**WHAT YOU WILL DO**
Put every line of the records below into a Markdown table with the columns "Row" and "Line", numbering the rows and skipping blank lines. Leave the pictures out of the table.
%%
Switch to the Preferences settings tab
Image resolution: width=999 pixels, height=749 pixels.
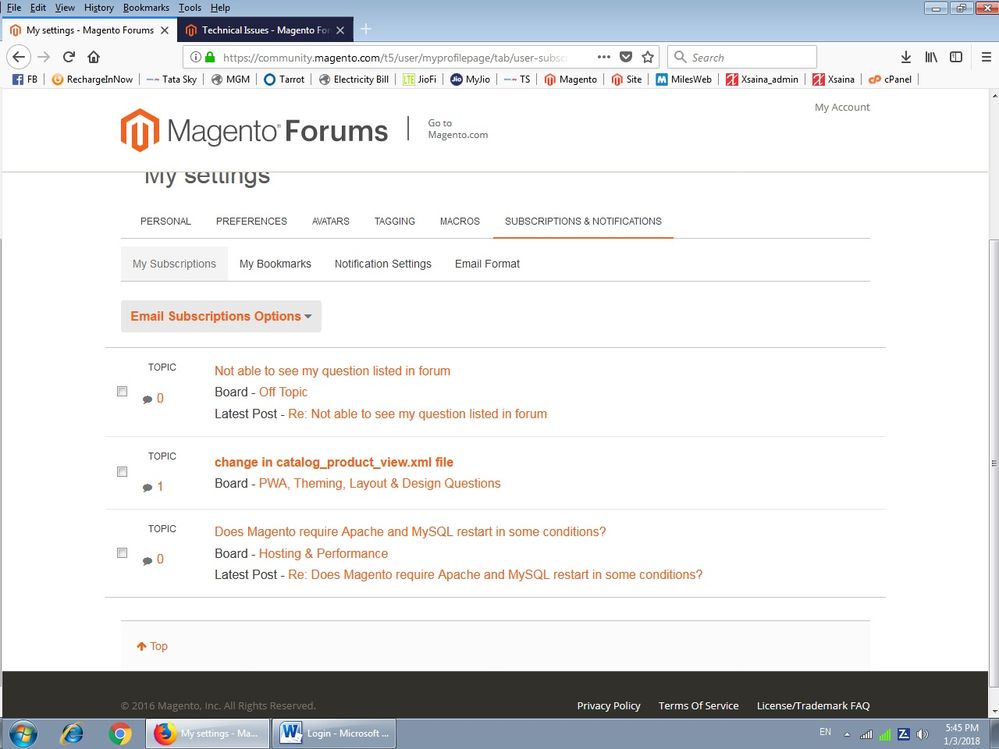point(251,221)
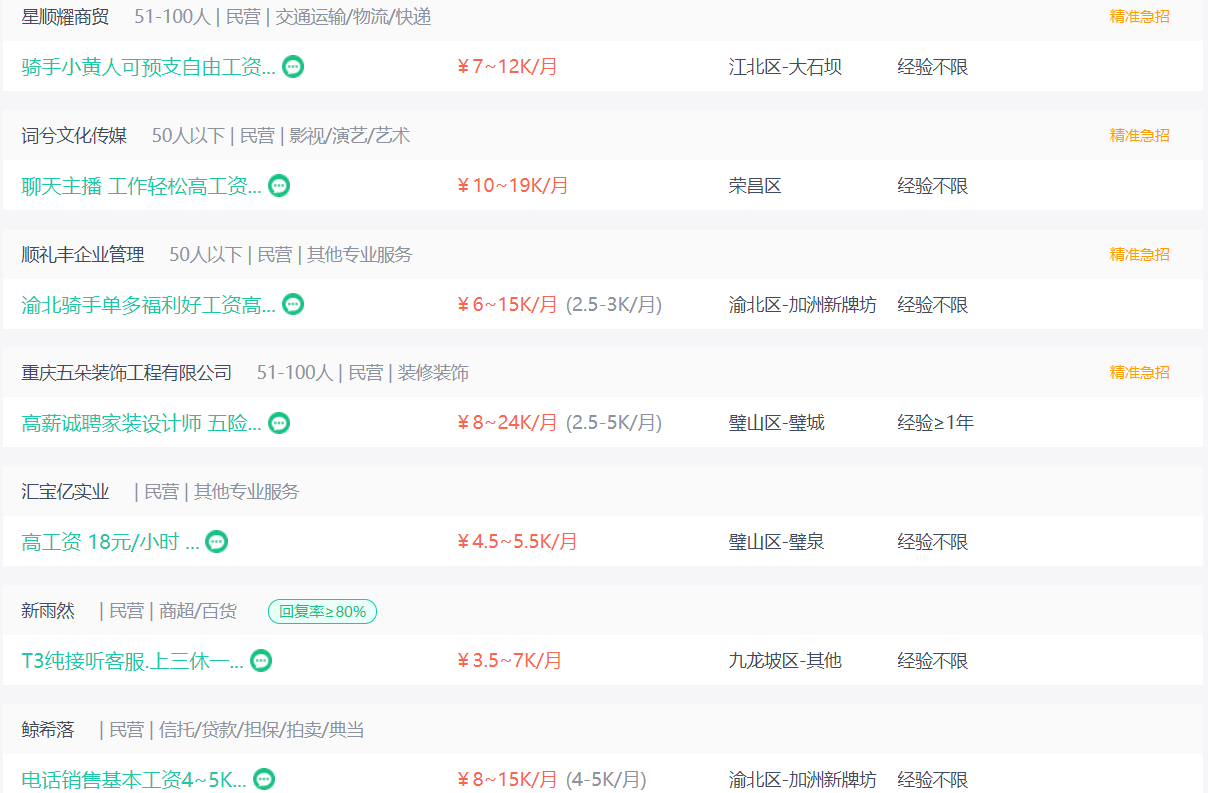Click 精准急招 tag on 星顺耀商贸 row
Image resolution: width=1208 pixels, height=793 pixels.
pos(1140,17)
%%
**ANSWER TO THIS PROBLEM**
| Row | Line |
|---|---|
| 1 | Switch to the Preferences settings tab |
| 2 | Image resolution: width=999 pixels, height=749 pixels. |
| 3 | point(251,221) |
| 4 | Click 精准急招 tag on 星顺耀商贸 row |
| 5 | Image resolution: width=1208 pixels, height=793 pixels. |
| 6 | pos(1140,17) |